TASK INSTRUCTIONS — Below are several entries. Transcribe exactly those lines that fall from the one with "The image size is (1149, 814)." through the one with "Task: Wave with the Hello hand icon", end lines included.

═════ RECORDS SUPPLIED ═════

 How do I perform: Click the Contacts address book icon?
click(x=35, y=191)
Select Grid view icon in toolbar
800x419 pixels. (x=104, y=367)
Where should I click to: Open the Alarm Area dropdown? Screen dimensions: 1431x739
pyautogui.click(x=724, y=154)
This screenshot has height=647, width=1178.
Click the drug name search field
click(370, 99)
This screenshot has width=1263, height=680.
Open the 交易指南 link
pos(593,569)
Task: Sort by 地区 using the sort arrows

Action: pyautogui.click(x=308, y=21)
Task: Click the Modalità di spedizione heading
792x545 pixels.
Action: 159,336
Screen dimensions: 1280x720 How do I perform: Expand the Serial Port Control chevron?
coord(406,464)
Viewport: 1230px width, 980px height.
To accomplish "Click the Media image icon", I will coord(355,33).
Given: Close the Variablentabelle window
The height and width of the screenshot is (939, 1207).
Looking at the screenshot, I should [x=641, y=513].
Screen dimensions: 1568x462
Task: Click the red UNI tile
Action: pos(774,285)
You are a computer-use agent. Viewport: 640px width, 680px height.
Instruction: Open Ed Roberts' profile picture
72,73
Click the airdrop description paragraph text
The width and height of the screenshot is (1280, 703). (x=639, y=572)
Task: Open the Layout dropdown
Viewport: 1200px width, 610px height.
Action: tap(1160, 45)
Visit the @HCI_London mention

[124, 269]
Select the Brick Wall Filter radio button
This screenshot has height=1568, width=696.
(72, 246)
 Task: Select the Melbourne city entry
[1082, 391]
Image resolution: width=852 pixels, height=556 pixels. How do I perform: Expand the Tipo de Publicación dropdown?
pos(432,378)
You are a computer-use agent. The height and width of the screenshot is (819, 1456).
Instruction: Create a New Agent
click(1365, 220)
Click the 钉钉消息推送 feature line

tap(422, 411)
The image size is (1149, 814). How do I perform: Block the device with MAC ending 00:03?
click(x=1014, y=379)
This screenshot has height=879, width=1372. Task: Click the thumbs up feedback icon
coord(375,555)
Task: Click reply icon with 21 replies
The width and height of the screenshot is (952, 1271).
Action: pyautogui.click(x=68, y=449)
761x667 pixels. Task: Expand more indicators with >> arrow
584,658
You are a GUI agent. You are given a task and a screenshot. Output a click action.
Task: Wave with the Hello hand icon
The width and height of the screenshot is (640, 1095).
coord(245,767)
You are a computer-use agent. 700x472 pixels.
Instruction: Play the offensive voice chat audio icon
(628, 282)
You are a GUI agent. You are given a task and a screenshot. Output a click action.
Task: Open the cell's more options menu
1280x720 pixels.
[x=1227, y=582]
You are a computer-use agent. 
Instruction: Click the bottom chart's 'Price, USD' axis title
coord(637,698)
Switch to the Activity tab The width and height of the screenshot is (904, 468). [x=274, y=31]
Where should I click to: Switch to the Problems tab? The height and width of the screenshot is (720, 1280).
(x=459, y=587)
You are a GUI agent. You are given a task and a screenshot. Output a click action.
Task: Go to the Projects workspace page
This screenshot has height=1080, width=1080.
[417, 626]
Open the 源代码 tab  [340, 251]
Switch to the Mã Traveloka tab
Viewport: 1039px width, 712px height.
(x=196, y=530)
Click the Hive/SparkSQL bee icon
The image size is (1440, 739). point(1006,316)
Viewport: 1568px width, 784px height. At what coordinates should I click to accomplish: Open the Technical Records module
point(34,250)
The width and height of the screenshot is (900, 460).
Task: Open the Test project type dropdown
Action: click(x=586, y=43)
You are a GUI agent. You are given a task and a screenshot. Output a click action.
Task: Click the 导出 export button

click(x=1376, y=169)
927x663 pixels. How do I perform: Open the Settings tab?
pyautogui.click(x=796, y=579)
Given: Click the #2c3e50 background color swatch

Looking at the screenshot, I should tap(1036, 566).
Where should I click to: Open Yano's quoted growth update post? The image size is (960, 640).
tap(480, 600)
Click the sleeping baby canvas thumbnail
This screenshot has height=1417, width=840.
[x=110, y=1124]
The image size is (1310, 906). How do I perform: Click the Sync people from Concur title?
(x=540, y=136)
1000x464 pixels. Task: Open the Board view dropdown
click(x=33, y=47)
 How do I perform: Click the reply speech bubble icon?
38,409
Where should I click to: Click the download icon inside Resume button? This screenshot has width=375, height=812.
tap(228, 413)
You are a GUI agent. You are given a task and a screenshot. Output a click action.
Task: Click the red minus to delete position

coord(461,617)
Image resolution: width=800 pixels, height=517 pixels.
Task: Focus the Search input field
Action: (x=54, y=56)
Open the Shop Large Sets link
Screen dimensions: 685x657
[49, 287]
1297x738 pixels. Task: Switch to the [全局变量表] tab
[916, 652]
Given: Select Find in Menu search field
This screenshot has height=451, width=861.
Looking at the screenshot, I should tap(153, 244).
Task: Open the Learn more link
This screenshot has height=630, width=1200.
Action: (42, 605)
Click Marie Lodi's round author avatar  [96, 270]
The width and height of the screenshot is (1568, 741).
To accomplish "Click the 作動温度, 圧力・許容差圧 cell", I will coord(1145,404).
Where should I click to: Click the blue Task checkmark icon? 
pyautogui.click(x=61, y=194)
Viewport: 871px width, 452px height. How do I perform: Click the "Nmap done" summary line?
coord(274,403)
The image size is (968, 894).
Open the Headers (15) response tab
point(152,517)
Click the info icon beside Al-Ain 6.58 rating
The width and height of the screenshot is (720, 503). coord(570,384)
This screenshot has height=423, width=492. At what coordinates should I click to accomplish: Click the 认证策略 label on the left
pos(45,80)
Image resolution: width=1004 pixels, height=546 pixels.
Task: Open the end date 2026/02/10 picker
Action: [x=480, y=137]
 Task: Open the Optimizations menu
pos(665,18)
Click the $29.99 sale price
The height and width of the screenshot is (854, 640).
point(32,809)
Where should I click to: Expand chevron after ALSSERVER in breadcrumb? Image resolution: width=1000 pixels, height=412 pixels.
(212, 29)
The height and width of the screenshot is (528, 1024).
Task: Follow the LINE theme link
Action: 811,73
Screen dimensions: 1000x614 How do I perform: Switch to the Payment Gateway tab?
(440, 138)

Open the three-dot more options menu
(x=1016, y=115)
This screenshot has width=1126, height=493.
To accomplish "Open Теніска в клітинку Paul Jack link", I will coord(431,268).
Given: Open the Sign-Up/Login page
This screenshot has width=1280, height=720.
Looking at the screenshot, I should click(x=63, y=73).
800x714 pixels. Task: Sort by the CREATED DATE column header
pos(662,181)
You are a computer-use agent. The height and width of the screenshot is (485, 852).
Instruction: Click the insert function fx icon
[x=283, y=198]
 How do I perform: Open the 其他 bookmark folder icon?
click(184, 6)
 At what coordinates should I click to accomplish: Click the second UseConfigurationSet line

═════

ANSWER TO THE PROBLEM —
The image size is (1149, 814). How do I perform: Block the device with MAC ending 00:03?
click(x=1014, y=379)
This screenshot has height=879, width=1372. Task: Click the thumbs up feedback icon
coord(375,555)
Task: Click reply icon with 21 replies
The width and height of the screenshot is (952, 1271).
Action: pyautogui.click(x=68, y=449)
761x667 pixels. Task: Expand more indicators with >> arrow
584,658
You are a GUI agent. You are given a task and a screenshot. Output a click action.
Task: Wave with the Hello hand icon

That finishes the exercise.